発達障害だったわたしへ

自閉症と虐待サバイバー/光はまだ、こそばゆいけれど……書いて見つめて生きていく/元全国紙記者/半分未練、半分隠居なう

精神科病棟で身体拘束をされてみて

いま入院している病院は、ほんと信じてもらえてるんだなあと思う。外出も基本的に自由で、どこに行くかとかましてや何をするかとか、誰かと会うかとか、なにも聞いてこない。広い原っぱで放牧されている牛になっているかんじ。ほかの患者さんも、それぞれのペースで生活してるみたいだ。

そういう意味では、これまでどんだけ信じてもらえなかったのかなあと思う。ちょっと病棟の集団生活のルールに違反しただけで、2日とか3日くらい鎮静させる点滴をされて、手と足の4点をベッドにくくり付けられてしまう。いわゆる身体拘束だ。
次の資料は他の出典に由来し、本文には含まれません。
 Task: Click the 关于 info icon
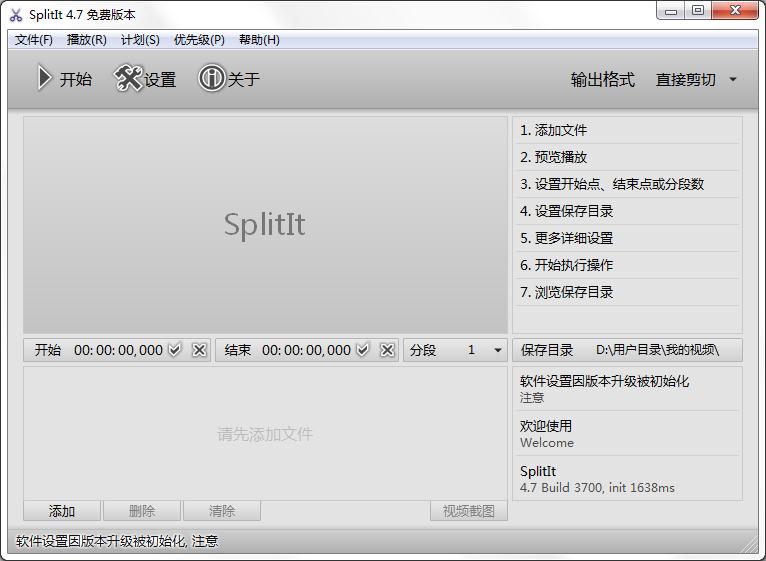tap(211, 79)
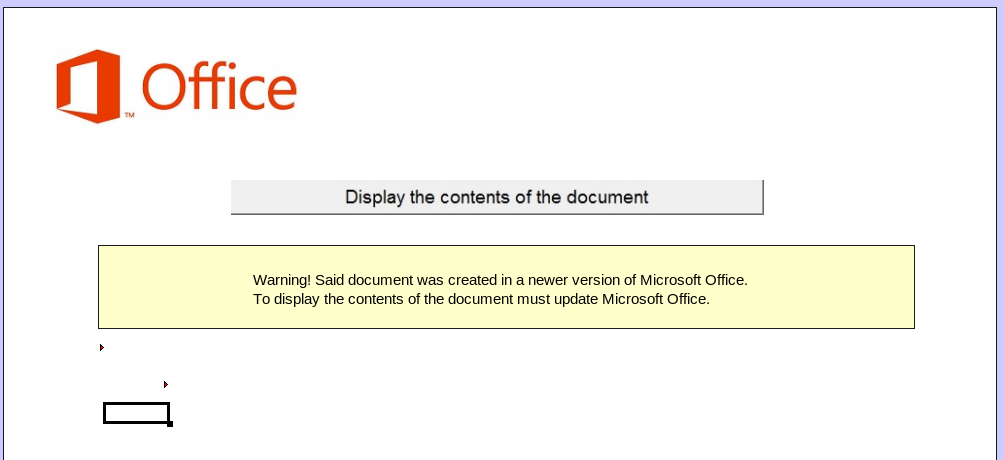The width and height of the screenshot is (1004, 460).
Task: Click the tiny TM mark beside the logo
Action: (x=129, y=115)
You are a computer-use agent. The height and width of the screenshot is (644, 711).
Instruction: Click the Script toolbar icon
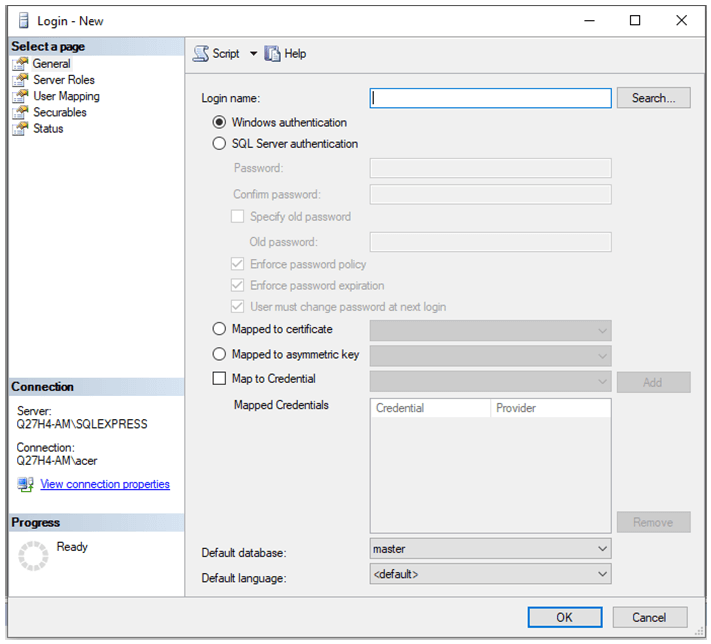201,54
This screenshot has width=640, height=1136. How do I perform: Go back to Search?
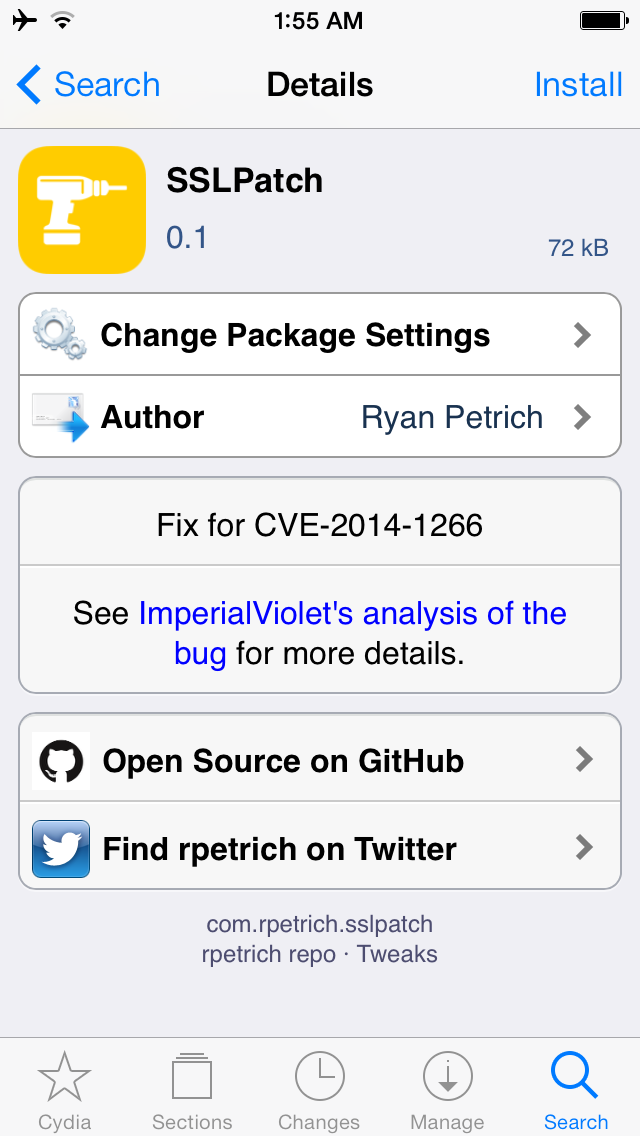click(88, 85)
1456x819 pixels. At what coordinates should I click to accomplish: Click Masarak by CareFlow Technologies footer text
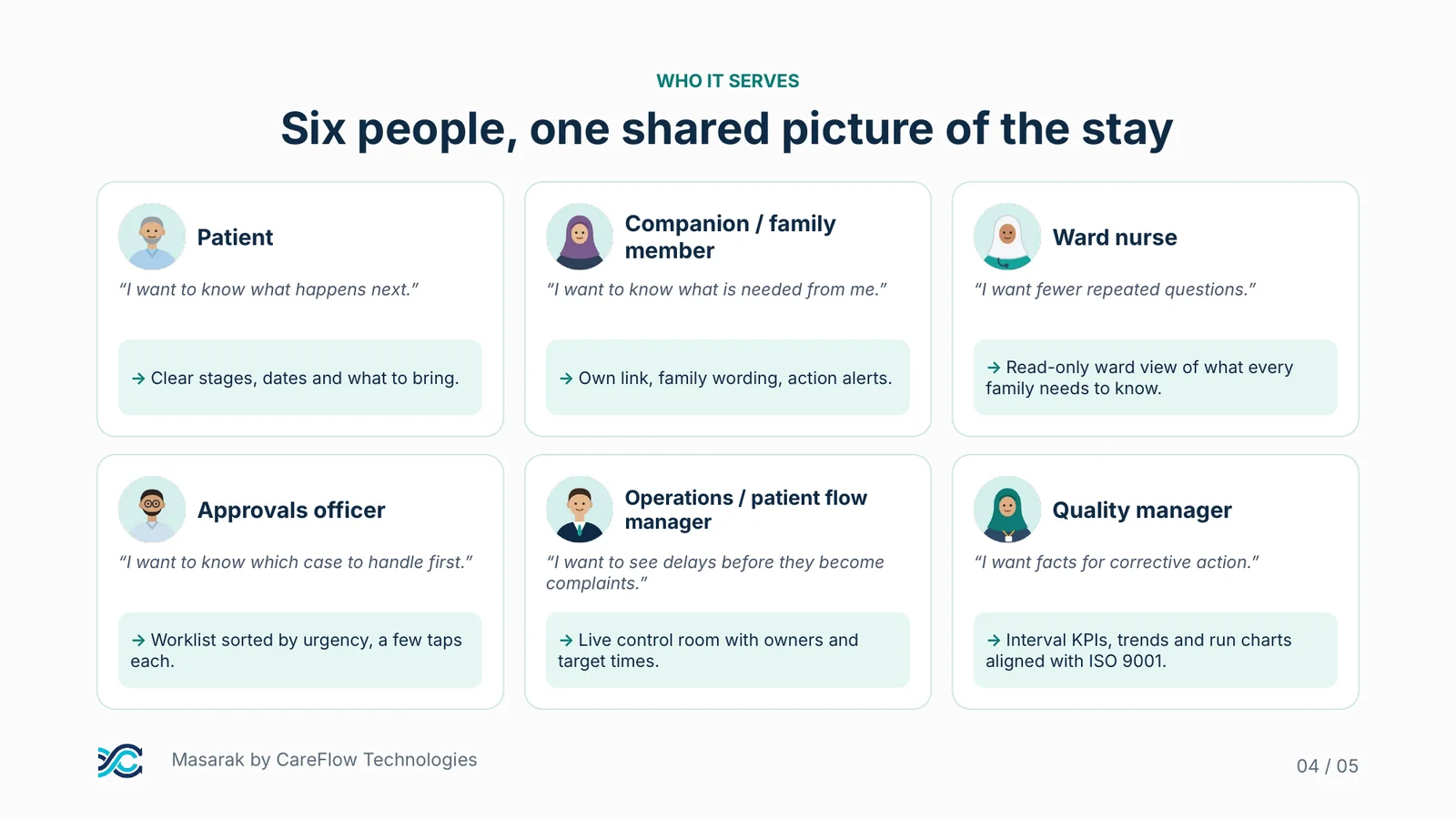coord(324,760)
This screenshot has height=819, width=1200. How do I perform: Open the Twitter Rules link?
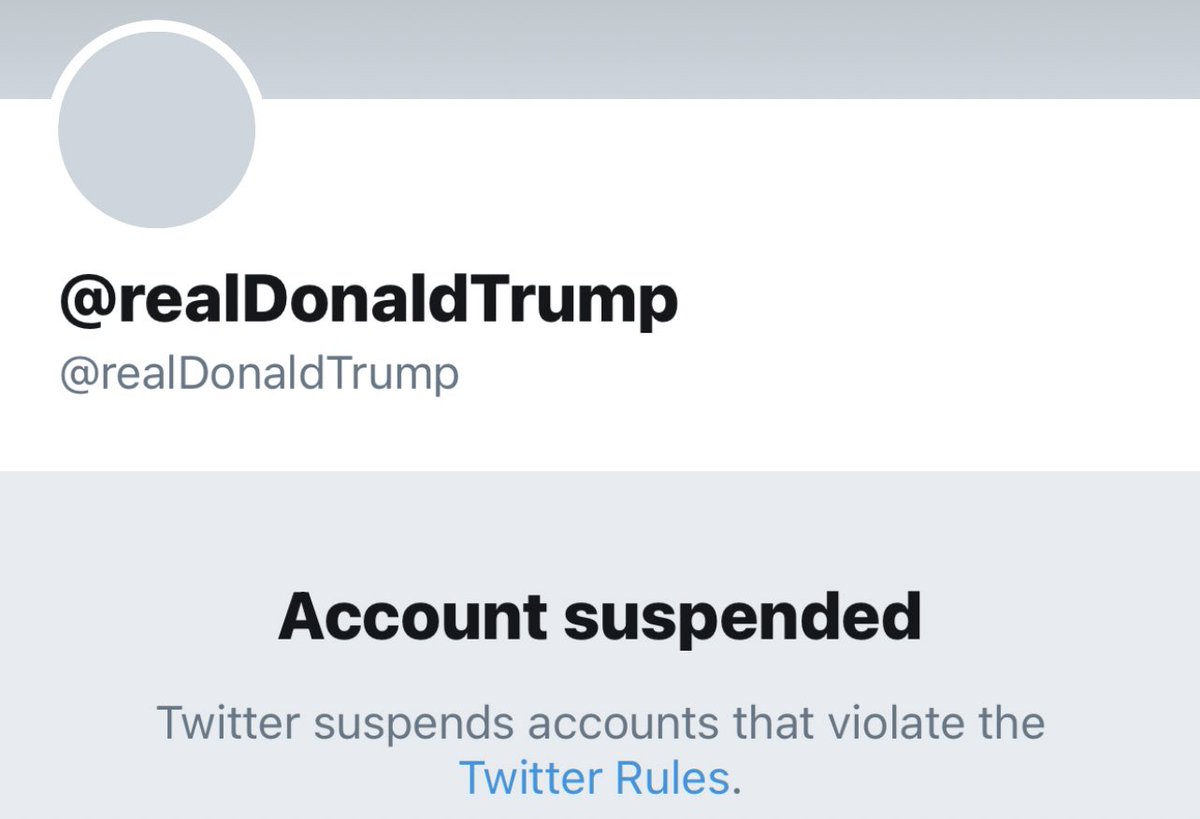(x=594, y=777)
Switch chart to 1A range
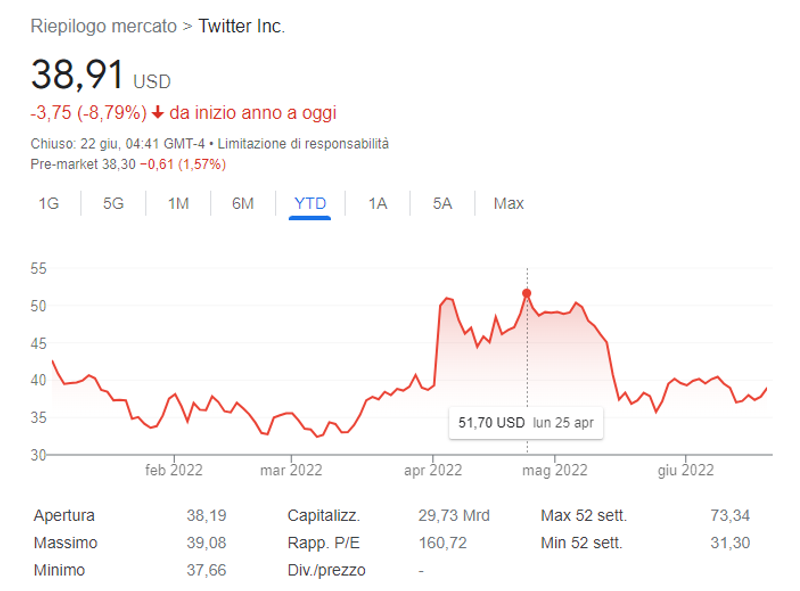800x591 pixels. (378, 203)
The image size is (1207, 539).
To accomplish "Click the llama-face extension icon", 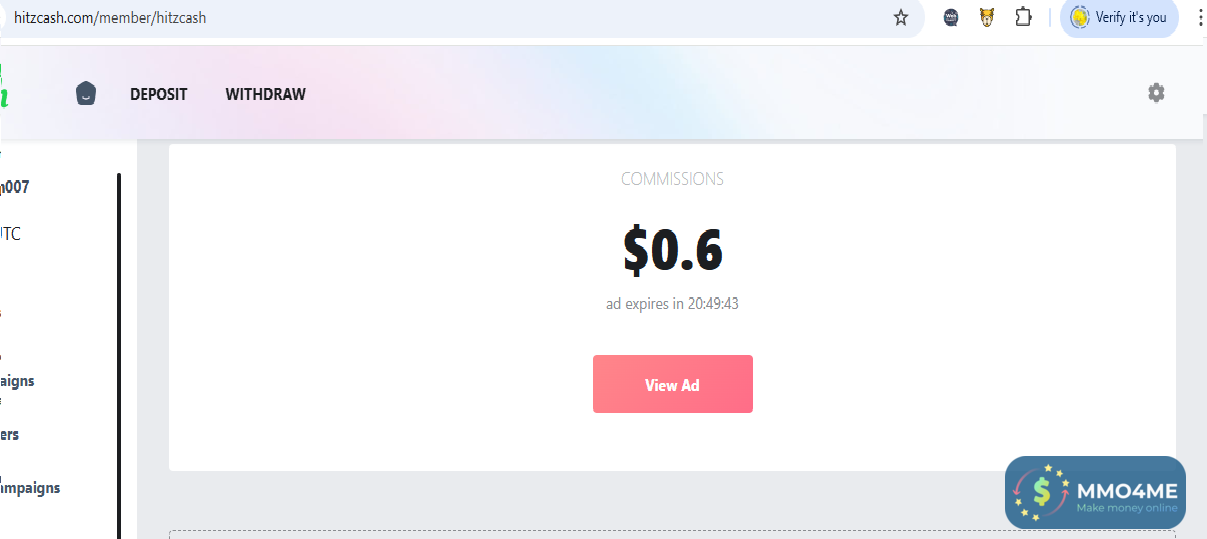I will point(987,18).
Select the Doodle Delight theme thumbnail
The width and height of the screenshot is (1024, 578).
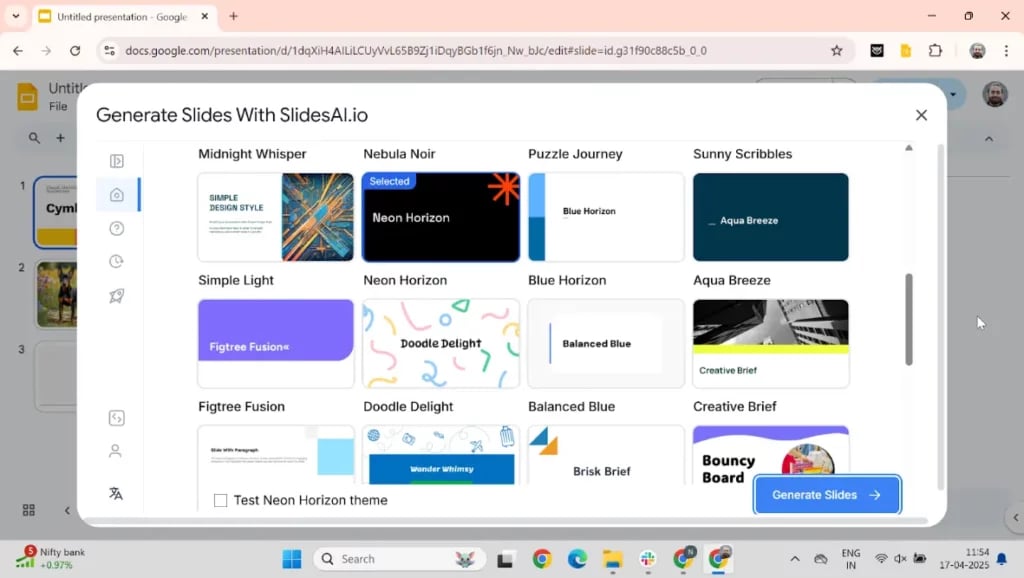pos(441,343)
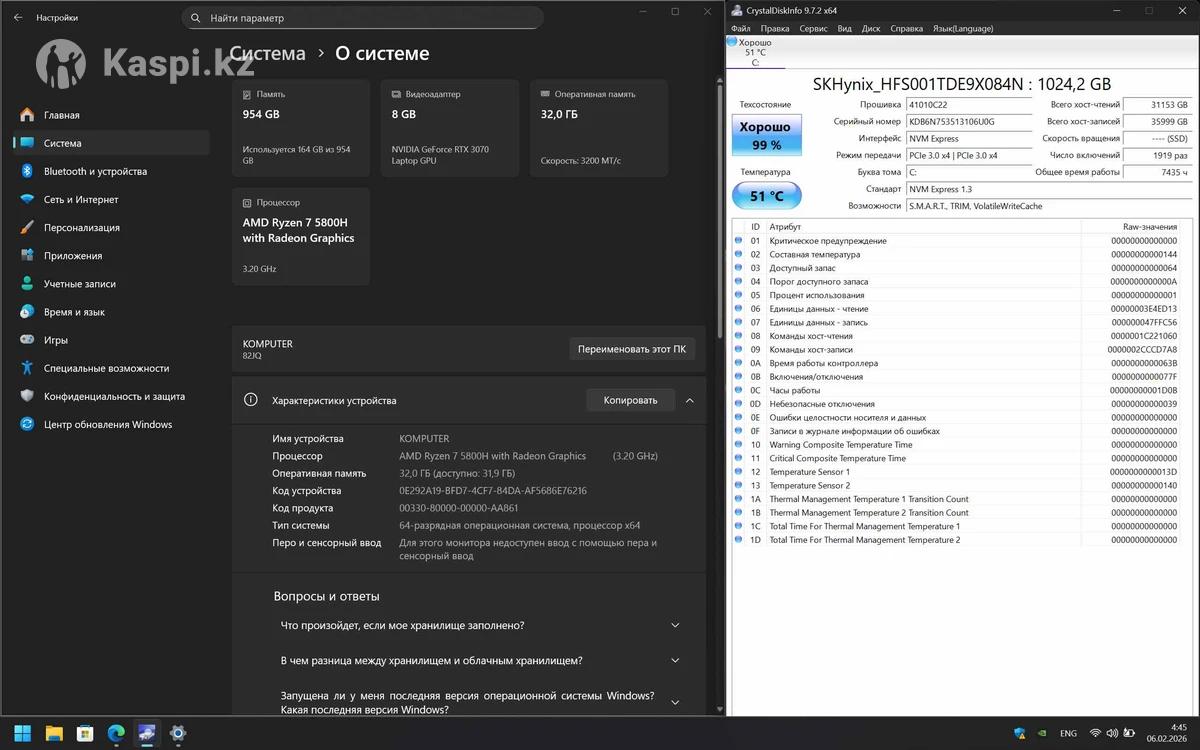1200x750 pixels.
Task: Open File Explorer from the taskbar
Action: (54, 733)
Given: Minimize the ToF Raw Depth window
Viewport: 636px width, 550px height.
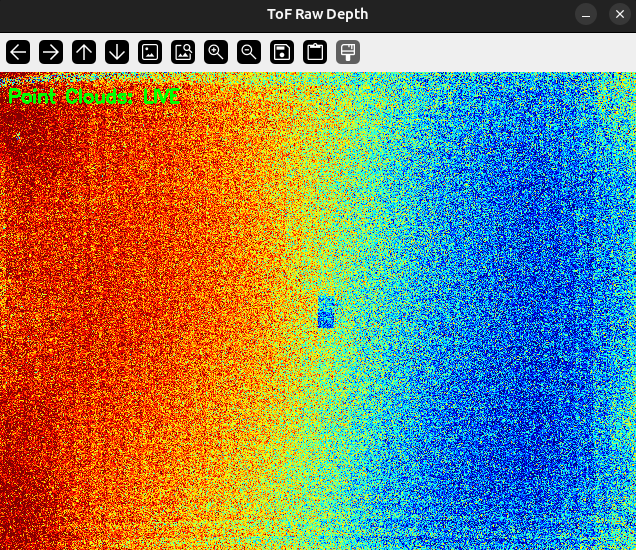Looking at the screenshot, I should click(585, 14).
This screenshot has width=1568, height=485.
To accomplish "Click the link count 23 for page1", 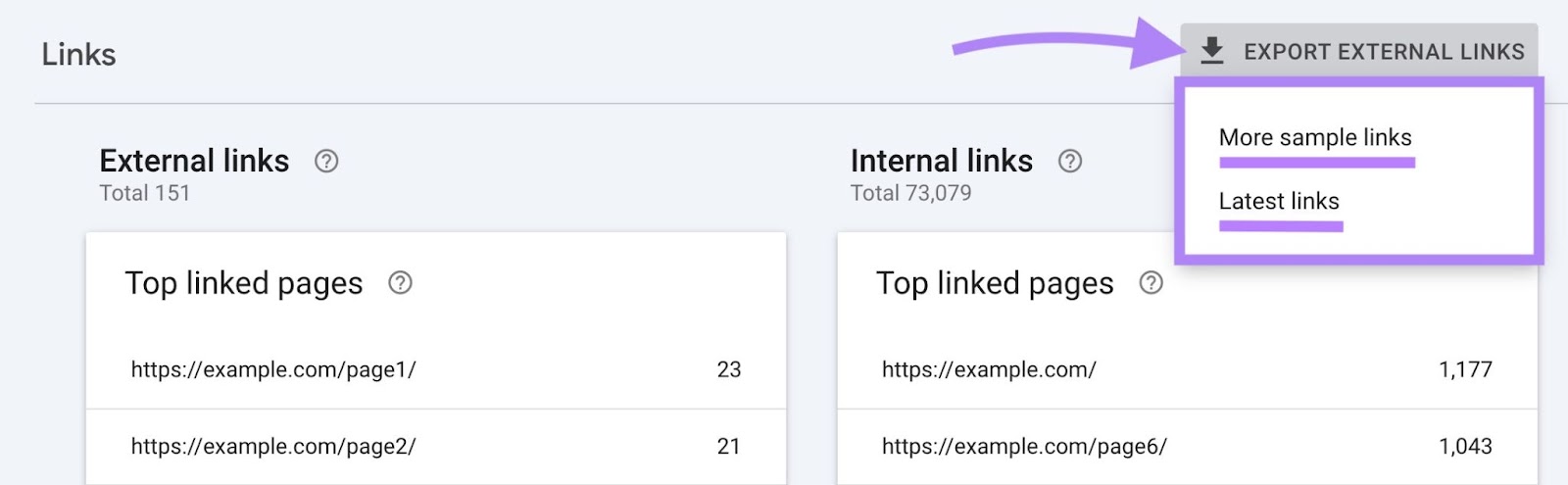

ベルトが固すぎて、外せるわけもないのに、もともと閉鎖病棟なうえに、さらにとどめと言わんばかりの、個室の部屋の鍵も外からかけられて、とじ込まれてしまう。きわめつけは、なんといってもおむつだろう。お仕置き感満載だ。

私は、あの4点拘束とおむつの屈辱を経験してから、いろんなことがどうでもよくなった。お年寄りで寝たきりになったり、事情があってとかで、おむつなのはやむをえないことだと思う。

だけど、手と足という全身がしばられて、だからなにかあってもナースコールも押せないし、ベッドにはりつけられてるから寝返りも打てなくて、外側から鍵がかかっているから、自分じゃもうどうすることもできないという無力感がある。

そして、なによりも、鎮静はかかっているけどいやでも意識があるなかで、数日間、そのおむつで自ら排泄物を絞り出すという行為が、どれだけ難しいかということは、やってみた人でないとわからない。

何人かの友人にそのことを話したら笑われて「それ写メないの?」「なんで撮ってないの」とか言われたけど、自分はいまでも笑うに笑えない。

隠れてタバコを吸っていたのがばれて拘束になった女の子は、「おむつだけは屈辱すぎて、意地でおしっこすらがまんしてて、めっちゃキツかった。でもこんど拘束になったときに、今度こそ写メ撮ってってSちゃんにお願いして、個室のガラス越しにピースしたのあるけど見る?」とケラケラ笑ってたけど。

社会的に害になるからと、一律に精神障害者とカテゴライズして狭い場所にぎゅうぎゅうに集めて、人里離れた一つの場所に隔離して、収容所みたいなルールを送らされたら、誰だっておかしくなるし、だから毎日脱走者や殴り合いのけんかや、盗みが絶えなかった。

「これがこの病院のルールですから」と、それにちょっとなんで?と言ったら、すぐ身体拘束で、もうこりごりだと思っても、またなんでというそぶりを見せたら「また拘束されたいの?」と医師から言われる。

ほぼ毎日、病棟のベランダの洗濯干し場に、拘束用のベルトが干してあって、ゆらゆら揺れていた。手首用が細めで、足がちょっと太めで、腰痛用のコルセットみたいな白色の素材だった。それを見ながら、ああ、まただれかが拘束されてたんだなあと思う。

だけど、ところ変われば、ああ、これがほんとうの意味での尊重っていうのかなと思う。どこの病院にも病院憲章のいちばん上に「私たちは患者さんの権利を尊重します」と書いてあるけど、病院に限らずどんなシーンでも、私たちは「尊重」という意味について深く考えることなんて、わかったふりはしておきながらあまりないんじゃないかな。

あそこの病院はよかったのに、ここの病院は悪い、みたいなここは変だよ日本人的な比較の話ではなく、フランクルの「夜と霧」の話じゃないけど、強制収容所での経験があったから、当たり前のことを初めて考えられるようになったりとか、そういう話だと思う。それぞれの中の相対論だから、なかなか社会的なコンセンサスができていきにくい。だから、なにかの権利を勝ち取るということは、長い歴史があるし、むつかしいことなんだとあらためて思う。

まずは相手を信じること。だから私は脱走もしなければ、ライフラインにしがみついて依存症になることもないし、「ここのルールだ」という人と言い合いになることなく、穏やかな時間を過ごしている。